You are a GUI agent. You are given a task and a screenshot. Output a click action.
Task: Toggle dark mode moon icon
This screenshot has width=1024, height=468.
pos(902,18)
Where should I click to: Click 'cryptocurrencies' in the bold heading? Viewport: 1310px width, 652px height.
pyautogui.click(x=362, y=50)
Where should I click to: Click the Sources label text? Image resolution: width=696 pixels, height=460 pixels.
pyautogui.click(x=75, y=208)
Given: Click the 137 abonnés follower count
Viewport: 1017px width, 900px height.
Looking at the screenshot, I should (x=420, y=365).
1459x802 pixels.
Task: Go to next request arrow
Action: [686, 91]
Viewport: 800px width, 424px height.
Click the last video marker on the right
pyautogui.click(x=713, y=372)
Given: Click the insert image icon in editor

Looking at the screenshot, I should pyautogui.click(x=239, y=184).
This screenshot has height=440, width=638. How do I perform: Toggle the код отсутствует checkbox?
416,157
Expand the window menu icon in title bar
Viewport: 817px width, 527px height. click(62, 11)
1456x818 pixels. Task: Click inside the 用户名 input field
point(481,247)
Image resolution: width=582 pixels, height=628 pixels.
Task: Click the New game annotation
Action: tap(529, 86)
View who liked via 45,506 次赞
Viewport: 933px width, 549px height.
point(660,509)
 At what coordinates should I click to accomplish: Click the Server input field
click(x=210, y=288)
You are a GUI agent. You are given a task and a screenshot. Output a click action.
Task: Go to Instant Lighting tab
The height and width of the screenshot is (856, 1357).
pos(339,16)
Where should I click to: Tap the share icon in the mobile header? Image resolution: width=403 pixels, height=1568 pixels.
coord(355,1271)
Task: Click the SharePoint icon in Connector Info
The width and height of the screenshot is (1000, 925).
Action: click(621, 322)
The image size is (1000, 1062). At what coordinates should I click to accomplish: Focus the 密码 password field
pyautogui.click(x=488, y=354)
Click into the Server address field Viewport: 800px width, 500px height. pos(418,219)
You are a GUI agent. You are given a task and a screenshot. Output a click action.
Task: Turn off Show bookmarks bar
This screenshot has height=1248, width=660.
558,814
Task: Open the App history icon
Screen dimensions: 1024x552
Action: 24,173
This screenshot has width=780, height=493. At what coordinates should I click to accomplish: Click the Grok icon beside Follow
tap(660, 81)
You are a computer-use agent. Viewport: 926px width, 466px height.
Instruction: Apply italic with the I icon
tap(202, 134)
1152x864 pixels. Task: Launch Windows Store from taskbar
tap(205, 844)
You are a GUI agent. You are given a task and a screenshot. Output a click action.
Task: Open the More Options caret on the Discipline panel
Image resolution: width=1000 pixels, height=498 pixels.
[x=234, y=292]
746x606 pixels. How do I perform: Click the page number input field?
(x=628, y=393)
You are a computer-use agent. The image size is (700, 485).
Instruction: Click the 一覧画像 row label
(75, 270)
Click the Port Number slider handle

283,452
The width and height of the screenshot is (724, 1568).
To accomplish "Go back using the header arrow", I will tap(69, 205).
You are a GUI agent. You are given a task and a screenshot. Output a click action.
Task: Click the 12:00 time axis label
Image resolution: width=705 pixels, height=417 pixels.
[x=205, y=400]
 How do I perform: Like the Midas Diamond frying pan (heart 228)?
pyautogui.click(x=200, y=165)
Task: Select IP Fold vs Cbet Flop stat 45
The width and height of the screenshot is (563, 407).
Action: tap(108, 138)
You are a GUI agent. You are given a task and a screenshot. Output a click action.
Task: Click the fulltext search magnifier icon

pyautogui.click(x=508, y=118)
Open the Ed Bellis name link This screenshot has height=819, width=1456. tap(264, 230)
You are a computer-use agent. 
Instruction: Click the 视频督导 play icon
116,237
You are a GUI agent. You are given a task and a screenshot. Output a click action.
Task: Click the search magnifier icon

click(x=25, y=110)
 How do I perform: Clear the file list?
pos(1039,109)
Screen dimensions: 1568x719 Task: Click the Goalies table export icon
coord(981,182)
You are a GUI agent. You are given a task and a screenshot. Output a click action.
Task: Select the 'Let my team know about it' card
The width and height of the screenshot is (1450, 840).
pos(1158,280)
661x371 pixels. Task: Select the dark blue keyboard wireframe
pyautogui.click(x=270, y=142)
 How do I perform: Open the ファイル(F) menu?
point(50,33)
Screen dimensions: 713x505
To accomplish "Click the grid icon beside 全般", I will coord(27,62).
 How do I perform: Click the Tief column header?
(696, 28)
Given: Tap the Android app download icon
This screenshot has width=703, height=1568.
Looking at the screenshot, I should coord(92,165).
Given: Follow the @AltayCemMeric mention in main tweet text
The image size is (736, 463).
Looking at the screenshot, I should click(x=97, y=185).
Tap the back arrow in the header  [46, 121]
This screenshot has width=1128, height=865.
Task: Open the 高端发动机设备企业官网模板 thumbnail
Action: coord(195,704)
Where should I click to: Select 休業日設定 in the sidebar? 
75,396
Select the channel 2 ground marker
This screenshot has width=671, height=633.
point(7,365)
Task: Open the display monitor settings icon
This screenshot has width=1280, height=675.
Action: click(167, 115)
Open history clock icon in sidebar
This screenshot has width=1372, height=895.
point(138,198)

* * * * * * *

Above are the records; copy every line in them that holds the word "computer".

You are a computer-use agent. Viewport: 926px width, 466px height.
You are a computer-use agent. The image size is (700, 485).
You are a computer-use agent. 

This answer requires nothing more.